Wary of making decisive or controversial steps, authorities buy time with an interim answer that ruins the child’s life. Even when illegal drugs are involved, which is most of the time. They ignore a truth that has become bitterly clear in recent years: a parent who is on meth is probably never going to be a good parent. The result is a default system with an emphasis on process. When no individual carries the responsibility of parenting, children fall between cracks. Nixzmary Brown, the seven year old whose stepfather bashed her head into a tub faucet in Brooklyn in January, was not with foster parents at the time of her death. Still, she too was caught between agencies.
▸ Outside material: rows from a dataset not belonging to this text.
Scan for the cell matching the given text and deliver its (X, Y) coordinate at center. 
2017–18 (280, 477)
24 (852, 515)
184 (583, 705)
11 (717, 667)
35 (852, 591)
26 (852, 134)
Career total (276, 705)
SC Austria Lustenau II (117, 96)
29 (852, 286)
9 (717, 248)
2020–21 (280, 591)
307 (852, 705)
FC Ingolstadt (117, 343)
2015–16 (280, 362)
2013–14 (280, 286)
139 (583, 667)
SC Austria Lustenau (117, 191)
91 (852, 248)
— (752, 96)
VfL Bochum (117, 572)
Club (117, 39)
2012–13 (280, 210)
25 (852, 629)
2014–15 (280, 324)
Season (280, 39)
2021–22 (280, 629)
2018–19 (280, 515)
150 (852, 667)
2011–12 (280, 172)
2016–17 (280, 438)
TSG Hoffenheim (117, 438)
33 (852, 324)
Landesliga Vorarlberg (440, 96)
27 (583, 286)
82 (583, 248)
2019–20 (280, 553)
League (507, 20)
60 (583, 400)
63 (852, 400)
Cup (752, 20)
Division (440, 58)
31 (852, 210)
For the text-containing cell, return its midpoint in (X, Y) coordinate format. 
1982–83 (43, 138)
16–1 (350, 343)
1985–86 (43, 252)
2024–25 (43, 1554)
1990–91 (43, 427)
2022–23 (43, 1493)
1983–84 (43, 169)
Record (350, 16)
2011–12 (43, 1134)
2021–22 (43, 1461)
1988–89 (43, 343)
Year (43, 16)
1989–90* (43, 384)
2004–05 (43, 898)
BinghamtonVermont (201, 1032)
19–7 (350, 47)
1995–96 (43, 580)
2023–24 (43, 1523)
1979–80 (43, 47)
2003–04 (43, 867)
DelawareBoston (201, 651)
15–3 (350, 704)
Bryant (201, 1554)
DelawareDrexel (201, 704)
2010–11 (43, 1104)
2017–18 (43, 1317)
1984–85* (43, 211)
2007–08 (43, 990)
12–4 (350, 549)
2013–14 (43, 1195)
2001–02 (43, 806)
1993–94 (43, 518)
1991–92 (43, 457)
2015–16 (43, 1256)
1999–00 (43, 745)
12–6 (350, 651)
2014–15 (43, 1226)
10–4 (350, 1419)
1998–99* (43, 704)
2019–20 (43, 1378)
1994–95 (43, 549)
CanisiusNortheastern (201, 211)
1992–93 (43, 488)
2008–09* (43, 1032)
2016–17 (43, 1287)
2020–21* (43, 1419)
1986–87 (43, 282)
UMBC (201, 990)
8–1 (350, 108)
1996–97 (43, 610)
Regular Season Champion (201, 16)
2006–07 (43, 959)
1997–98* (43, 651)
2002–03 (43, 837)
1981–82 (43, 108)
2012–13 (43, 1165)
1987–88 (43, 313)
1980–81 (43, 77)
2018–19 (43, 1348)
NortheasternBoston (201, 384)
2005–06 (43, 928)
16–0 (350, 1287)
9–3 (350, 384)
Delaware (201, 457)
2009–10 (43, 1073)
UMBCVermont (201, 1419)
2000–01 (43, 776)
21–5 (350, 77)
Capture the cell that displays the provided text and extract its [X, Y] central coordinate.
School authorities and officials from New York City had staked out different positions on Nixzmary’s school absences, instead of concentrating on the proximate danger in her own bathroom.

The adoption solution has been out of fashion in recent decades. But many people like the idea. An ABC NEWS/Time poll on foster care that accompanies the show suggests that about half of citizens think that their state is not doing enough to identify at risk children. Some eight in ten of those polled believed that government ought to provide special tax incentives for those who take on the challenge of adopting older children. In Fiscal 2005, Washington spent about three times as much on foster care as it did on adoption. Reversing the ratio seems too dramatic. But why not make the spending one to one?

On the ABC Web site, Mr. Horn bridles at the current perversity: “Where else in America would we go to fund a system that is fundamentally designed to pay for the worst outcomes – keeping children in foster care?” For several years he has pushed for new legislation allowing states more leeway – but failed to secure it. Congress might want to listen. After all, who can say no to both Wade Horn and Diane Sawyer?